▶ _ACCIÓN REQUERIDA 1_:
Traduce al inglés, por favor, esta oración del texto sobre los jóvenes: "Y eso es un clamoroso fracaso."
▶ _ACCIÓN REQUERIDA 2_:
Contesta estas preguntas con datos del texto sobre los jóvenes:
(a) ¿Cuántos jóvenes ni trabajan ni estudian?
(b) ¿Qué proporción de los menores de 25 años no tiene empleo?
(c) ¿Entre qué edades está la bolsa poblacional que se sitúa al frente de la gran maquinaria social?

▶ _TEXTO FACILITADO_:
El problema que han tenido y tienen es que han chocado con una sociedad que les arrincona, les olvida y es incapaz de ofrecerles garantías para creer en el mañana y facilitarles una base sólida para crecer. Y eso es un clamoroso fracaso. Una derrota de esa otra generación que ahora nos encanta ser el centro del universo, escondida bajo la etiqueta de 'boomers', y que estamos más preocupados por cómo va lo nuestro y nuestras cosas que por cómo les estamos dejando el patio a ellos. Un patio, abramos los ojos, revuelto: 120.000 jóvenes ni trabajan, ni estudian; uno de cada tres menores de 25 años no tiene empleo; hay una enorme bolsa de veinteañeros que ven con impotencia que lo de independizarse es una utopía, y la fuga de talento joven al extranjero es algo constante. No por su culpa.
El gran problema que ellos tienen (y a su vez nosotros) es que, los que estamos al frente de la gran maquinaria social, toda esa gran bolsa poblacional de entre 50 y 70 años, tenemos un egocentrismo tan agudizado que somos incapaces de sentarnos a reflexionar con ellos sobre su realidad y buscar respuestas a sus inquietudes. ¿Por qué nuestros hijos necesitan hacer botellones masivos? ¿Por qué eligen ser anacoretas digitales? ¿Por qué sienten angustia cuando deben decidir qué estudiar? ¿Por qué el número de adolescentes que necesitan psicólogos aumenta cada vez con más fuerza? ¿Por qué se recurre al vandalismo como símbolo de protesta? ¿Por qué dejaron de creer en todo y en casi todos?

▶ _DATOS PARA ANALIZAR_:
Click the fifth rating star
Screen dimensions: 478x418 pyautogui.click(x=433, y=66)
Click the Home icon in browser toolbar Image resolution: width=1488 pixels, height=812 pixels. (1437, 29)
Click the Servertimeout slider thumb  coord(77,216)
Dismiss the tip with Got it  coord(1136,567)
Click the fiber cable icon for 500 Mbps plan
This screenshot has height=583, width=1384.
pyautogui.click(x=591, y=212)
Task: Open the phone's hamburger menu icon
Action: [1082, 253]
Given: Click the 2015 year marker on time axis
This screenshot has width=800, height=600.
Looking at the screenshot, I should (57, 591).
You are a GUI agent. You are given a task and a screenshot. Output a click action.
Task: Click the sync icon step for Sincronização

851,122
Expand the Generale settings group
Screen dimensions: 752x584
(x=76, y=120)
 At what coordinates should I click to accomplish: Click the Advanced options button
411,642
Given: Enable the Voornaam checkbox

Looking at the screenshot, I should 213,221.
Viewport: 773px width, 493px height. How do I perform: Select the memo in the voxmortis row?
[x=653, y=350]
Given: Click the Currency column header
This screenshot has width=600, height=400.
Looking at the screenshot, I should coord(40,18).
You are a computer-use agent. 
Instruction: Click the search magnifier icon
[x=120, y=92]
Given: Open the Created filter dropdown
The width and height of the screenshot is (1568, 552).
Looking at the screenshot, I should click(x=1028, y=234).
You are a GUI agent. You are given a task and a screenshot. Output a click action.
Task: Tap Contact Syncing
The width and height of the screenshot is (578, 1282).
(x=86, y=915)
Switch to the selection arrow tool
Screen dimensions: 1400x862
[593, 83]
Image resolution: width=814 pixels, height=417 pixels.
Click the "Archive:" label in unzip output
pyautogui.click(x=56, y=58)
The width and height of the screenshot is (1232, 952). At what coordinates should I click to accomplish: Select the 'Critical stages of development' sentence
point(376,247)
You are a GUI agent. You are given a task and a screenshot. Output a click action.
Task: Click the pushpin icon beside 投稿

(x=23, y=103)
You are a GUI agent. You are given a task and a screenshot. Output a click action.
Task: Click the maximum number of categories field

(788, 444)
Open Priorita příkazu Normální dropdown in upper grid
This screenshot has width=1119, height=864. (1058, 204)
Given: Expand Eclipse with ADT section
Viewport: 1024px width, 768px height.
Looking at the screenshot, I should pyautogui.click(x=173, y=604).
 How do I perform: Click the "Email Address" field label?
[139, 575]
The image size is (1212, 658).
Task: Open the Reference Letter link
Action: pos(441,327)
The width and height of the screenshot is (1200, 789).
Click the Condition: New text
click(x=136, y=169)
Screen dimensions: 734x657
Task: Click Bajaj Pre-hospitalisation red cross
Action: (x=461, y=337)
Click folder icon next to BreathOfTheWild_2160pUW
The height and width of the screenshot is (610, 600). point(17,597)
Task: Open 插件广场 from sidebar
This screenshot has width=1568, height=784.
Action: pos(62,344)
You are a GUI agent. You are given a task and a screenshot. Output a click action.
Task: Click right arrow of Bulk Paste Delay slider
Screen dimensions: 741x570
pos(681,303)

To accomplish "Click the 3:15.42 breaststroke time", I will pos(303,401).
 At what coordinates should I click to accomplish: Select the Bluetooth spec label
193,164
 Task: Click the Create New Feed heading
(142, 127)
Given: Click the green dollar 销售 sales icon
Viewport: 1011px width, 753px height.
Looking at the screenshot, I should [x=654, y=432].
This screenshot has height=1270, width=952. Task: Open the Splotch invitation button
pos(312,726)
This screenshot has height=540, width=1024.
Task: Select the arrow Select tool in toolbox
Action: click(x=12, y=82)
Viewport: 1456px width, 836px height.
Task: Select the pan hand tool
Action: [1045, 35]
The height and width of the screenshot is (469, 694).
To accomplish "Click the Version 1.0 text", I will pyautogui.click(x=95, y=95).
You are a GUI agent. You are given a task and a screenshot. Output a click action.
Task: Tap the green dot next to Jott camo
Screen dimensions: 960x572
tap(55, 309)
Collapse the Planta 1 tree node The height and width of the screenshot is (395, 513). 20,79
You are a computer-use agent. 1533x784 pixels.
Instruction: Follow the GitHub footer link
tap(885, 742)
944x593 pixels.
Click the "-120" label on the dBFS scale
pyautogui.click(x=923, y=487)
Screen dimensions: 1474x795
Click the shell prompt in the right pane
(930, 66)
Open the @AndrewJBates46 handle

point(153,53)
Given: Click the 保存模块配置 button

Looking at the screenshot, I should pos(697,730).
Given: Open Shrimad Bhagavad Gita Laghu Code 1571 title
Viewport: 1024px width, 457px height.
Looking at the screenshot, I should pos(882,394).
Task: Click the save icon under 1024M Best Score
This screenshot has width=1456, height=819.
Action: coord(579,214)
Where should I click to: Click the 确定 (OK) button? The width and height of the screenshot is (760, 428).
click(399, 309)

▶ _RESPUESTA 1_:
And that is a resounding failure.

▶ _RESPUESTA 2_:
(a) 120.000
(b) Uno de cada tres
(c) Entre 50 y 70 años